### [TESTO]
Appartengo a una generazione di artisti che da venti anni sta facendo cose significative (Kostandini, Alketa Ramaj, Olson Lamaj, Matilda Odobashi, Irgin Sena), siamo cresciuti nel tempo della Tirana Biennale spettacolo aperta nel 1999, che ha messo l’Albania sulla mappa dell’arte contemporanea. Noi non conoscevamo nessuno degli artisti contemporanei (Allora & Calzadilla, Maurizio Cattelan, Phil Collins, Rirkrit Tiravanija, Vanessa Beecroft, Shirin Neshat, etc), moltissimi venivano da fuori. Qui si poteva studiare all’Accademia delle Arti ma mancava un insegnamento di Storia dell’arte, di filosofia dell’arte e del cultural management, così io sono andata a studiare in Germania cultural management e studi curatoriali. Da quel momento tanti artisti hanno cominciato a fare i curatori e gli organizzatori hanno aperto centri indipendenti (TICA, 1/60 insurgent space, Zeta Gallery, Miza Gallery, Tirana Express).
La scena indipendente dell’arte è stata più forte di quella istituzionale che non aveva gente adatta per fare un cambiamento. Quando ho aperto nel 2010 Tirana Art Lab, volevo dare la possibilità ai giovani di sperimentare e produrre in maniera indipendente. Allora non c’era niente, adesso per fortuna c’è qualche bando e qualche piccola risorsa. Con Tirana Art Lab e grazie al progetto Double Feature abbiamo cominciato a far lavorare artisti albanesi con artisti balcanici e internazionali, come Alba Makjai e Viola Bittl, Donika Cina e Hanna Hildebrand. Ci siamo dati il compito di far vedere un’arte impegnata che riflette sui problemi sociali e politici; non facciamo spettacolo ma resistenza, ci siamo collegati a una tradizione di attivismo artistico degli anni novanta e duemila; la realtà stava cambiando molto, le istituzioni non erano forti, i cittadini rivendicavano diritti. Artisti come Sokol Peci, Nikolin Bujari, Pleurad Xhafa sentivano di dover prendere posizioni critiche. Ora viviamo in uno stato di crisi permanente, per guadagnarsi da vivere gli artisti fanno altro, tanti si rifugiano in una dimensione interiore della vita e tanti lasciano l’Albania.
Alla Biennale di Venezia ci hai sorpreso facendoci conoscere Lumturi Blloshmi. Chi era?
Vissuta in una famiglia di perseguitati politici perché il padre di Blloshmi era un ufficiale del governo di re Zog I, Lumturi era diventata sordomuta da bambina a causa di una meningite. Capiva le parole attraverso i movimenti labiali degli altri. Aveva una personalità difficile ma di grande energia, ha passato la sua vita da artista solitaria a sperimentare e dipingere, ogni giorno, soprattutto autoritratti. Non sposata e senza figli. In pieno regime comunista, venne espulsa dall’associazione nazionale degli artisti albanesi che le impedì persino di esercitare il mestiere. Solo nel 1988 a 44 anni riuscì a fare la prima mostra personale a Tirana.

### [DATI FORNITI]
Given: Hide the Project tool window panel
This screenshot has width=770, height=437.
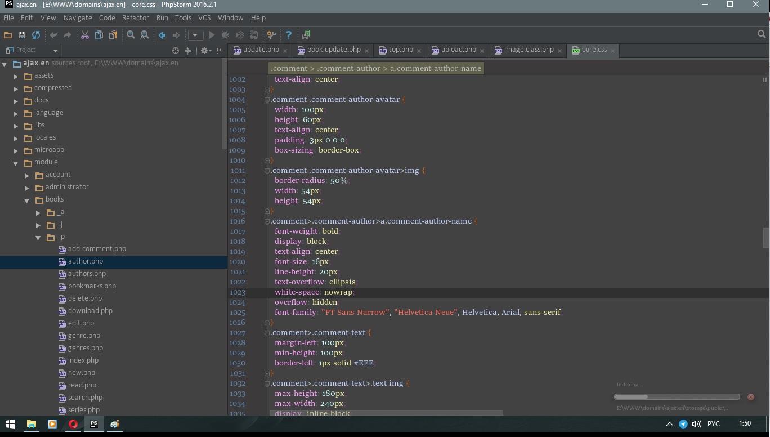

### [CONSEGNA]
Puoi riscrivere il testo da "Vissuta in una" fino a "personale a Tirana." incluso, mettendo "paesaggi" al posto di "autoritratti"?

### [RISPOSTA]
Vissuta in una famiglia di perseguitati politici perché il padre di Blloshmi era un ufficiale del governo di re Zog I, Lumturi era diventata sordomuta da bambina a causa di una meningite. Capiva le parole attraverso i movimenti labiali degli altri. Aveva una personalità difficile ma di grande energia, ha passato la sua vita da artista solitaria a sperimentare e dipingere, ogni giorno, soprattutto paesaggi. Non sposata e senza figli. In pieno regime comunista, venne espulsa dall’associazione nazionale degli artisti albanesi che le impedì persino di esercitare il mestiere. Solo nel 1988 a 44 anni riuscì a fare la prima mostra personale a Tirana.